Thursday, July 2, 2015

Soft Magnetic Nanocrystalline Alloys

Soft Magnetic Nanocrystalline Alloys

The discovery of nanocrystalline Fe-based soft magnetic materials is less than ten years old. The first class of such materials was the melt-spun Fe-Si-B alloys containing small amounts of Nb and Cu (Yoshizawa et al. 1988). The Fe-Si-B-Nb-Cu amorphous phase transforms to a body-centered cubic (bcc) Fe-Si solid solution with grain sizes of about 10 nm during annealing at temperatures above the crystallization temperature. The presence of small amounts of Cu helps increase the nucleation rate of the bcc phase while Nb retards the grain growth. These "Finemet" alloys provide low core losses (even lower than amorphous soft magnetic alloys such as Co-Fe-Si-B), exhibit saturation induction of about 1.2 T, and exhibit very good properties at high frequencies, comparable to the best Co-based amorphous alloys. These were first developed in Japan and have stimulated a large amount of research and development worldwide to optimize the magnetic properties. There has been relatively little work in the United States in this area, however.
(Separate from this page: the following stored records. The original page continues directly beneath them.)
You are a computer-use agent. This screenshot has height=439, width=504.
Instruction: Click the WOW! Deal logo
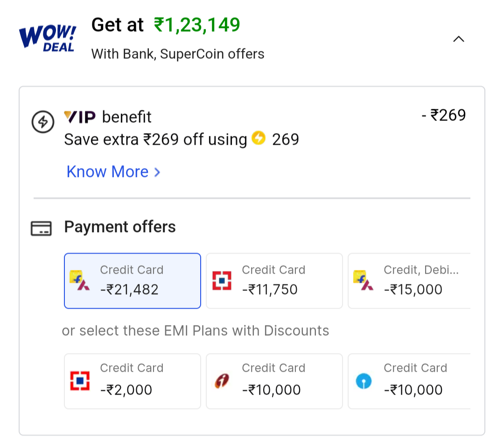pos(47,38)
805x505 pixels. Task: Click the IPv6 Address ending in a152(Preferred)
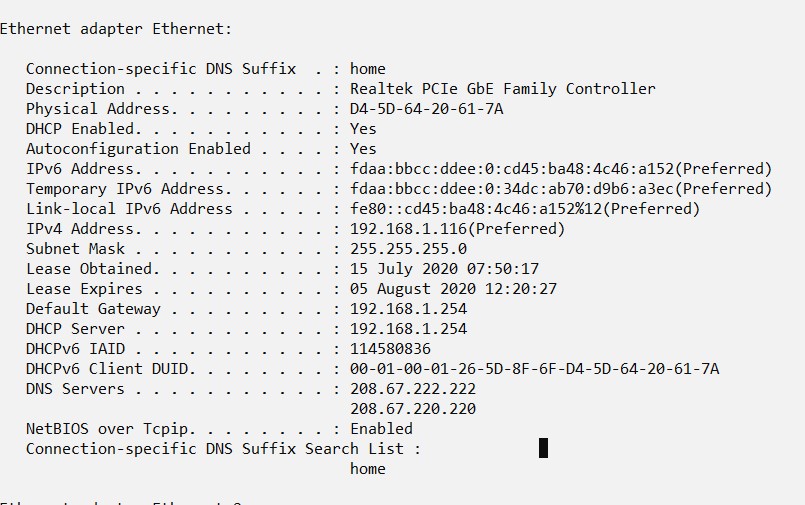click(x=561, y=169)
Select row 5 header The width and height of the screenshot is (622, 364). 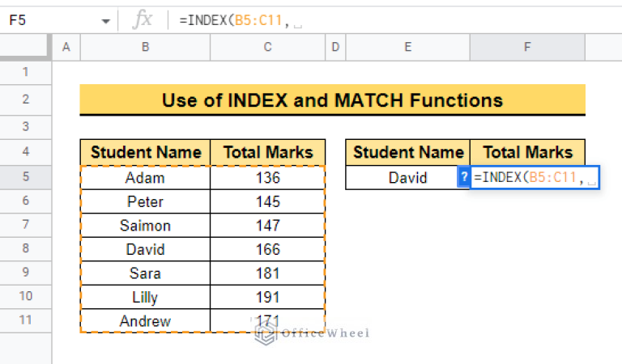point(26,177)

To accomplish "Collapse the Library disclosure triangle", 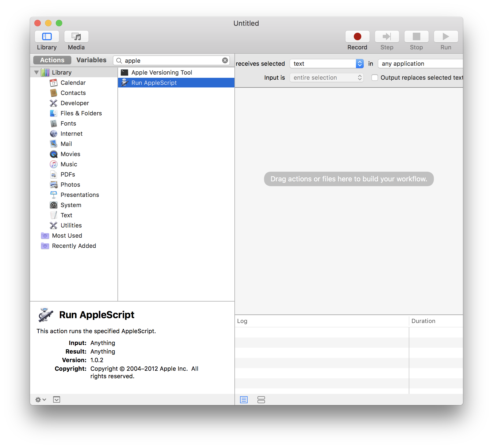I will (x=36, y=72).
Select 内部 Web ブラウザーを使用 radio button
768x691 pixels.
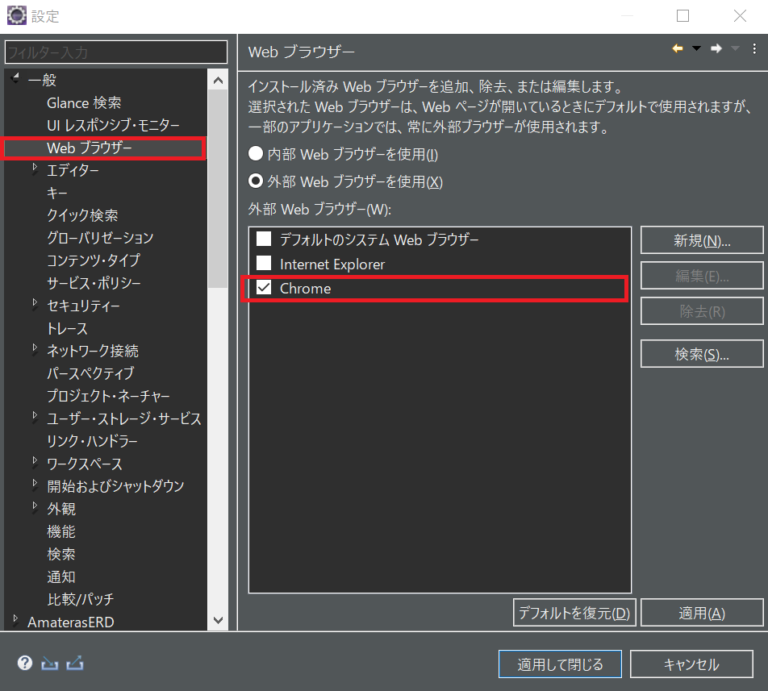tap(257, 155)
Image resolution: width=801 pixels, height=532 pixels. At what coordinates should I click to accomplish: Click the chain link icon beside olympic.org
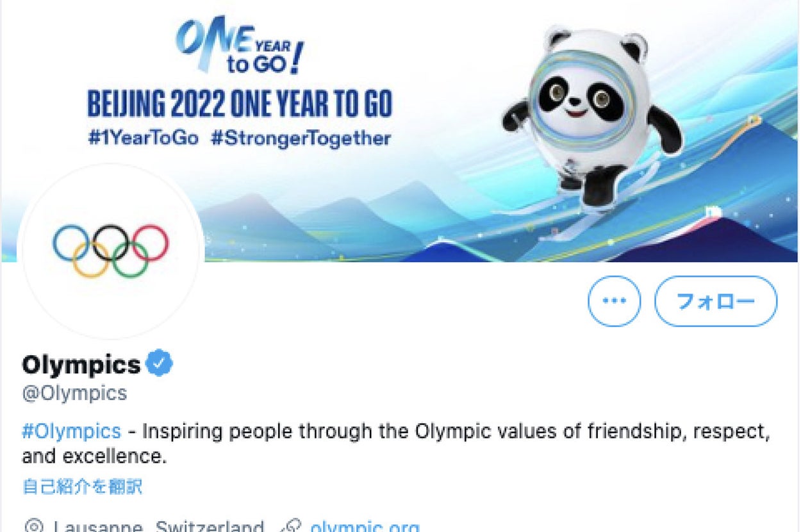[292, 527]
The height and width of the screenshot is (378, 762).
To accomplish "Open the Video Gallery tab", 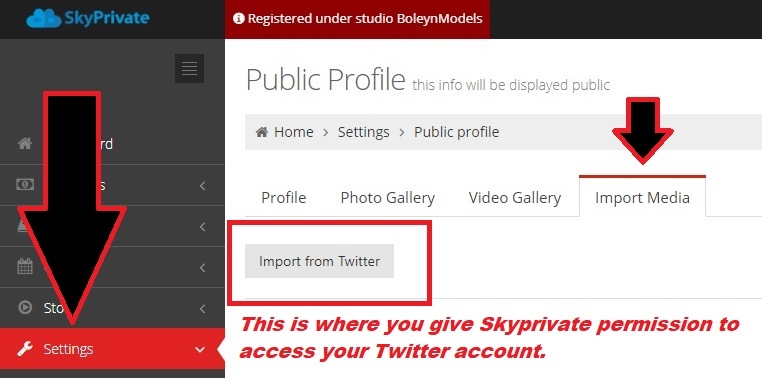I will pyautogui.click(x=515, y=198).
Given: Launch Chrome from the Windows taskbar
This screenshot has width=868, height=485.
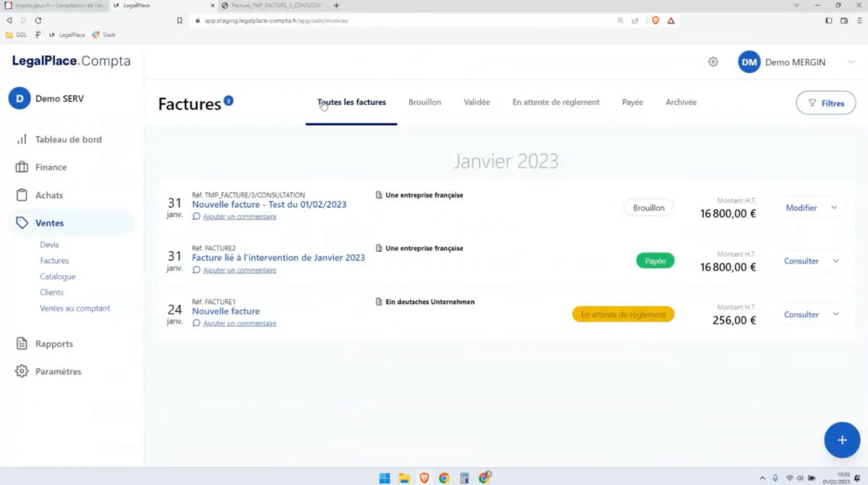Looking at the screenshot, I should click(444, 477).
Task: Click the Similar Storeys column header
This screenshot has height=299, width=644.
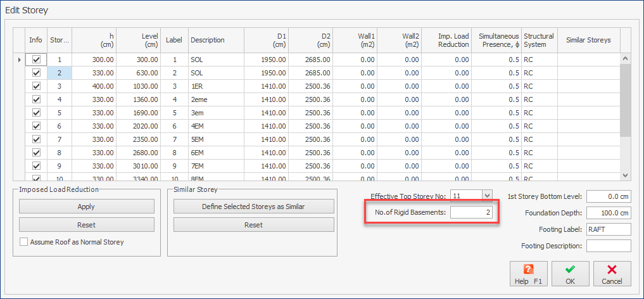Action: 588,40
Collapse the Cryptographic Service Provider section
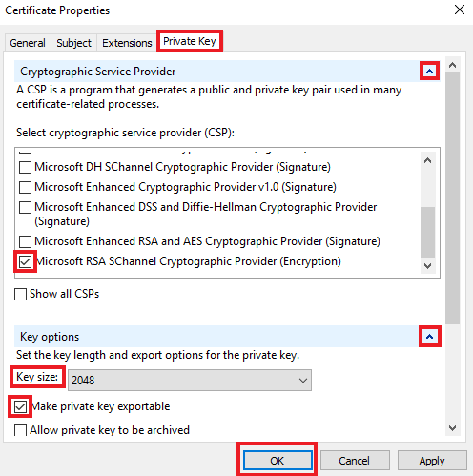 click(429, 71)
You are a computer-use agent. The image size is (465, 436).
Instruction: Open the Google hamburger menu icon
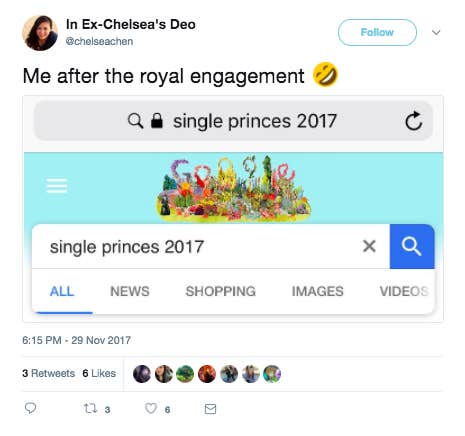(x=57, y=186)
While many of the soft magnetic properties of Finemet-type nanocrystalline alloys are superior, they exhibit lower saturation inductions than Fe-metalloid amorphous alloys, mainly because of the lower Fe content to attain amorphization and because of the addition of Nb and Cu (or other elements to control the nucleation and growth kinetics). In order to remedy this problem, another class of Fe-based nanocrystalline alloys was developed by Inoue and coworkers at Tohoku University (Makino et al. 1997), which is commercialized by Alps Electric Co., Ltd., of Nagaoka, Japan (see also the Tohoku University site report, Appendix D). These "Nanoperm" alloys are based on the Fe-Zr-B system; they contain larger concentrations of Fe (83-89 at.%) compared to the Finemet alloys (~ 74 at.% Fe) and have higher values of saturation induction (~ 1.6-1.7 T). The Nanoperm nc alloys have very low energy losses at power frequencies (60 Hz), making them potentially interesting for electrical power distribution transformers. The issues of composition modification, processing, and the brittle mechanical behavior of these nanocrystalline/amorphous alloys are discussed by V.R. Ramanan in the first volume of this WTEC study, the proceedings of the May 8-9, 1997 panel workshop on the status of nanostructure science and technology in the United States (Ramanan 1998, 113-116). Fig. 3.1 compares the soft magnetic properties of Finemet, Nanoperm, and other materials.

Figure 3.1: Effective permeability, ยตe, vs. saturation magnetic flux density, Bs, for soft ferromagnetic materials (after A. Inoue 1997).
While there has been extensive research on these alloys, particularly in Japan and Europe, most of the development has been carried out in Japan. The Finemet family of alloys is marketed by Hitachi Special Metals. Vacuumschmelze GmbH (Germany) and Impky (France) also market similar alloys. The Nanoperm alloys are being commercialized by Alps Electric Co. (Japan). No extensive research nor any commercialization of these materials has been carried out in the United States.
The small single-domain nanocrystalline Fe particles in the amorphous matrix gives these alloys their unique magnetic behavior, the most dramatic being the lowest energy losses (narrowest B/H hysteresis loop) of any known materials, along with very high permeabilities. These alloys can also exhibit nearly or exactly zero magnetostriction. To date, these materials have been made by crystallization of rapidly solidified amorphous ribbons. Other methods that might provide geometrically desirable products should be explored or developed. Electrodeposition is one such method that requires further work. Electrodeposited nc Fe-Ni soft magnetic alloys are being developed in Canada.


The brittle nature of these materials is a problem for scaleup and transformer manufacture. The brittleness problem must be solved by finding less brittle materials or applying the handling and processing knowledge that exists for embrittled (after annealing) metallic glasses.